Ekonomide IMF'siz IMF dili yerleşiyor
Çiğdem Toker; Yapısal reform denmiş, mali disiplin denilmiş, enflasyonla mücadele denilmiş, çok ilginç ama kamuda tasarruf bile denilmiş.
Bir zamanlar Devlet Planlama Teşkilatı vardı. Müsteşarlıktı. Kısa adıyla, DPT diye anılırdı. AKP iktidarı kapattı, daha doğrusu hukuk tabiriyle lağvetti. Ama sorulduğunda yeniden organize edildiği söylenir. Gerçek olansa artık DPT diye bir kurumun olmadığıdır. Neyse, onun yerine 2011'de Kalkınma Bakanlığı kuruldu. DPT kadroları Kalkınma Bakanlığı'na aktarıldı. Kalkınma Bakanlığı, devlet tarihi içinde kısa sayılabilecek ömründe DPT binasında faaliyet gösterdi ("Yeni Başbakanlık" diye de anılan bina).

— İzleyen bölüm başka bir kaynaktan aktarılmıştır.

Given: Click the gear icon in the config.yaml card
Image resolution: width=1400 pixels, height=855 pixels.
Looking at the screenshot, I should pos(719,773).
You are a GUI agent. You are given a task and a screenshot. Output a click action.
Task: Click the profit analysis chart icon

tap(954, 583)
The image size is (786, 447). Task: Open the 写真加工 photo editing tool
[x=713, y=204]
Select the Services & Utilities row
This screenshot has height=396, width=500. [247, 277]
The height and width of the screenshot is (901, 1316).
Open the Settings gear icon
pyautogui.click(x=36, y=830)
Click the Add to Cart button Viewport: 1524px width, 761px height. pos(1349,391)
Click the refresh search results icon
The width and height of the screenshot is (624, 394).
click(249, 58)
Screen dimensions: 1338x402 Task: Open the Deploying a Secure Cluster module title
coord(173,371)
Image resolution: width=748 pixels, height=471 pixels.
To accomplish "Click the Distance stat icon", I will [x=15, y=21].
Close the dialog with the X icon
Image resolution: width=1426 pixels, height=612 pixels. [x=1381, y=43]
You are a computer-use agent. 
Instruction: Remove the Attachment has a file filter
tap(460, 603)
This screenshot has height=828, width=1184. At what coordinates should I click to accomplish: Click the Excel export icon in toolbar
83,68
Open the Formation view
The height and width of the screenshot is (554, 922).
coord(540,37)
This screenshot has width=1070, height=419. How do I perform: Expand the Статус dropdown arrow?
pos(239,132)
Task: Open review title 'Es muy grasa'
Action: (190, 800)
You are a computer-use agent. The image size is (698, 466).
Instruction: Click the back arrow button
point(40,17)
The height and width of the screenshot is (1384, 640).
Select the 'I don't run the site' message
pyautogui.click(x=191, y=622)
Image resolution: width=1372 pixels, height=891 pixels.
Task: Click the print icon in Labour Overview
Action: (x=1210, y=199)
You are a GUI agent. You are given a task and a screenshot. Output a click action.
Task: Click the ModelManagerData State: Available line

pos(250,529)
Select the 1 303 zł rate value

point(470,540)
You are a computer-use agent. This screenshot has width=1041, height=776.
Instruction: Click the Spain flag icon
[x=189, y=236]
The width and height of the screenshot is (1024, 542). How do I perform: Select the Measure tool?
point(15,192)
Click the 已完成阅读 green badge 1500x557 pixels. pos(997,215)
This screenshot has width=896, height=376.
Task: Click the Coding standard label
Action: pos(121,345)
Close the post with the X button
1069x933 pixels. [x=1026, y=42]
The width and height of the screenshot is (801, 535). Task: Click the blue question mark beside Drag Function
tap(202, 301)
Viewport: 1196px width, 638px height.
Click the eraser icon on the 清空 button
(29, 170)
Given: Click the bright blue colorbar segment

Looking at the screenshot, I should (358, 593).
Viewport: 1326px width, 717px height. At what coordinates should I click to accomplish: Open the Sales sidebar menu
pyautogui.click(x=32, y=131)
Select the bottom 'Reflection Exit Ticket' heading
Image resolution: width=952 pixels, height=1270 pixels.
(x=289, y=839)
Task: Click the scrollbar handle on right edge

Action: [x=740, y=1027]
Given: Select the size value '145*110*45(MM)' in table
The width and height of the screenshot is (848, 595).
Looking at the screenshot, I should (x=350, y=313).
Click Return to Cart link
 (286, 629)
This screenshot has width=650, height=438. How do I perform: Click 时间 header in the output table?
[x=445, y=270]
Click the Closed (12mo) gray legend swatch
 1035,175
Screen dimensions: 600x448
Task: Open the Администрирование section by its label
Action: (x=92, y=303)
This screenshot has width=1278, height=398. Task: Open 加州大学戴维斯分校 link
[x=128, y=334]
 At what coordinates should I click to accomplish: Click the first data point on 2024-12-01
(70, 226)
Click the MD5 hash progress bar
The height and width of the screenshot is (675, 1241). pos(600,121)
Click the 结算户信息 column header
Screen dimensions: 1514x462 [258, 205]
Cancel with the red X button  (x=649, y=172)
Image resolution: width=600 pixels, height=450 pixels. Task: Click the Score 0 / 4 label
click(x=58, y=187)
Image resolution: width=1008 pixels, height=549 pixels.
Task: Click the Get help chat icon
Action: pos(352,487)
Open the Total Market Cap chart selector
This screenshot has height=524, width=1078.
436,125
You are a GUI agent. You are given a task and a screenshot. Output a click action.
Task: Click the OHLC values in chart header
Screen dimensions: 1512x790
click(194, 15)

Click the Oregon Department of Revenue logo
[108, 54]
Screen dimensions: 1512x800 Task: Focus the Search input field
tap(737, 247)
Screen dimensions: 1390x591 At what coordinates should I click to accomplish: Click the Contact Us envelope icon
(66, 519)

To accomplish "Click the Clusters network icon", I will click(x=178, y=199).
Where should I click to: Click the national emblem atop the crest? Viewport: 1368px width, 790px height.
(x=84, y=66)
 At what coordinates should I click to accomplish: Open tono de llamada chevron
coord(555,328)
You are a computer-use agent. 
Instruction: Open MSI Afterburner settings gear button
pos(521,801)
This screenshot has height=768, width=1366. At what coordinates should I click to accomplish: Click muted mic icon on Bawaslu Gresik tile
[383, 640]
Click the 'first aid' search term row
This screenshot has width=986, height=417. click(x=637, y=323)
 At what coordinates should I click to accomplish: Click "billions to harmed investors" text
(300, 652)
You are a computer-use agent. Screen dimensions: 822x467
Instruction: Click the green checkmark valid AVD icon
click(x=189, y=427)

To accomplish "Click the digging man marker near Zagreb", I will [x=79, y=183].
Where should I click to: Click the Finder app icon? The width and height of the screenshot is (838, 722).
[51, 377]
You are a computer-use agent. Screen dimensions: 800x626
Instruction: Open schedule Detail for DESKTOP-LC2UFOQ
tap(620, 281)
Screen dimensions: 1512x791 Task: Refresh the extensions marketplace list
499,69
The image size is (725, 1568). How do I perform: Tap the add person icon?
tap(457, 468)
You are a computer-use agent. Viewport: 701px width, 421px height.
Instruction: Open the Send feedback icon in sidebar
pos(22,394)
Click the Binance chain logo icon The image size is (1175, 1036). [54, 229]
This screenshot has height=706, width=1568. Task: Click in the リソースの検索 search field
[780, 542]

DPT, Cumhurbaşkanlığı hükümet sisteminin kurulduğu 2018'de ikinci kez yeniden organize edildi. Hazine Müsteşarlığı da lağvedilmiş Maliye Bakanlığı ile birleşmişti. Maliye'nin bir parçası Kalkınma Bakanlığı'nın bir parçasıyla birleştirildiği ve Strateji ve Bütçe Başkanlığı olarak Cumhurbaşkanlığı'na bağlandı.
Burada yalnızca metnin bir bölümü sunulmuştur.